Here are the details of Binance and Changpeng Zhao’s plea deal

The DOJ made the plea agreements of Binance and Changpeng Zhao public on Tuesday


Aleksandr Khmeliov/Shutterstock modified by Blockworks


The Department of Justice unsealed its indictment against both Binance and CEO Changpeng Zhao on Tuesday.

The indictment — originally filed on Nov. 14 — contained details matching prior Blockworks reporting, including that Binance was facing a fine of around $4 billion.

Later Tuesday, the heads of the DOJ, Treasury Department and the CFTC will hold a press conference on “significant” crypto enforcement actions, though the DOJ has not confirmed that it will specifically be about Binance.

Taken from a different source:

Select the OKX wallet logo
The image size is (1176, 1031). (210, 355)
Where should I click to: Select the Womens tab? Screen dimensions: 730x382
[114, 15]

In follow-up documents, the DOJ detailed the plea deal taken by both Binance and Zhao.

Zhao’s plea agreement

As first reported by the Wall Street Journal, Zhao has agreed to step down as chief executive. He is further prohibited from operating or managing Binance for a period of three years “from the date a monitor is appointed.”

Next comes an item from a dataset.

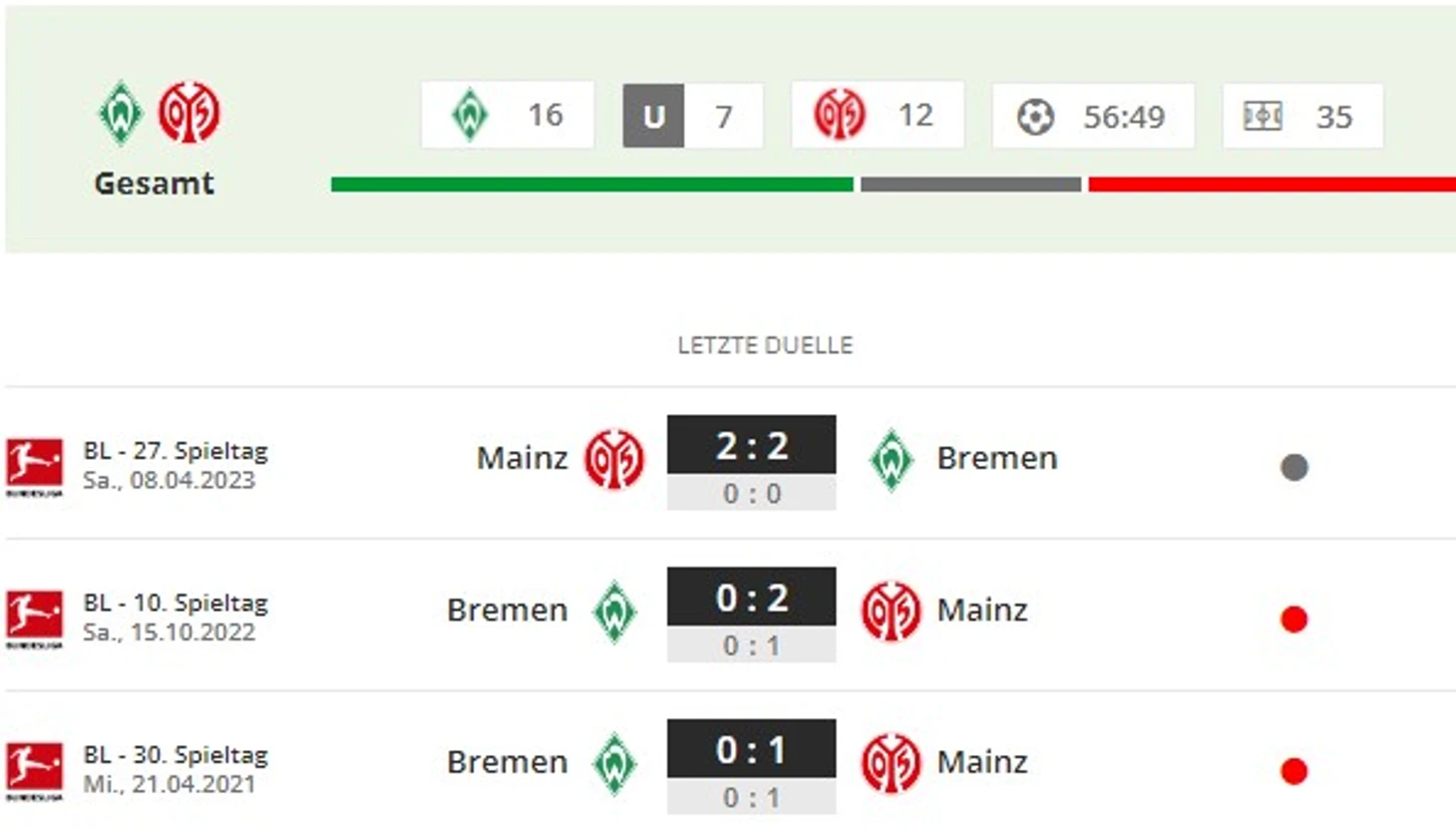1456x836 pixels.
Task: Click the Bremen team name in the 2:2 match
Action: click(x=996, y=458)
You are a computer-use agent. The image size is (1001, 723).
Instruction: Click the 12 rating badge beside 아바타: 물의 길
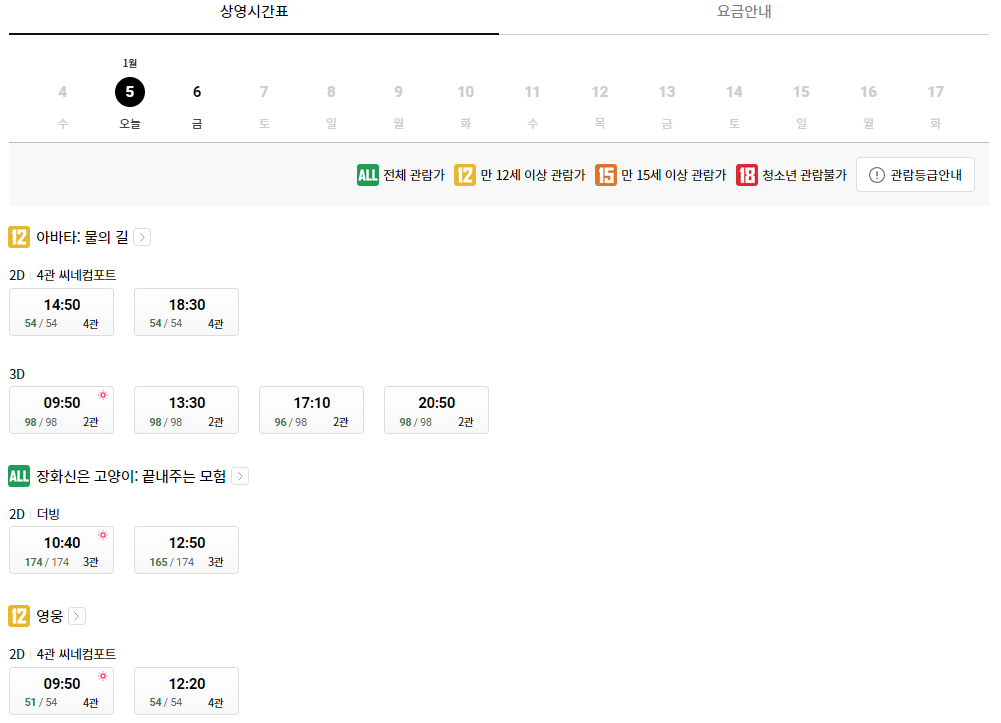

He will plead guilty to “violating and causing a financial institution to violate” the Bank Secrecy Act. 

He has also agreed to not make a “public statement” through attorneys or by himself “contradicting the acceptance of responsibility.”

Zhao agreed to pay a fine of $50 million, though the “government agrees to credit the Recommended Fine against the amount the Defendant pays to the Commodity Futures Trading Commission” in his CFTC suit resolution.

Binance’s plea agreement

Binance agreed to plead guilty to operating as an unlicensed money transmitting business and failing to comply with registration requirements. 

It also pleaded guilty to violating sanctions laws and will, as part of its deal, “cooperate with the government in any and all matters relating to the conduct described in the Plea Agreement.”

A compliance program suitable under US laws will be enacted, as the DOJ accused the crypto exchange of operating without a proper compliance program in the now-unsealed indictment.

Binance’s new CEO and the chief compliance officer will sign off on the exchange meeting the new disclosure and compliance requirements. 

Binance agreed to pay $1.8 billion (having received a 20% discount for “partial cooperation”) as a criminal fine, which is due 15 months after sentencing. 

Binance will also forfeit $2.5 billion to the government consisting of $1.6 billion collected from transactions involving US users and $898 million for transactions between US users and those in Iran — a country sanctioned by the US.

Similarly to Zhao, Binance agreed to not “contradict the acceptance of responsibility.”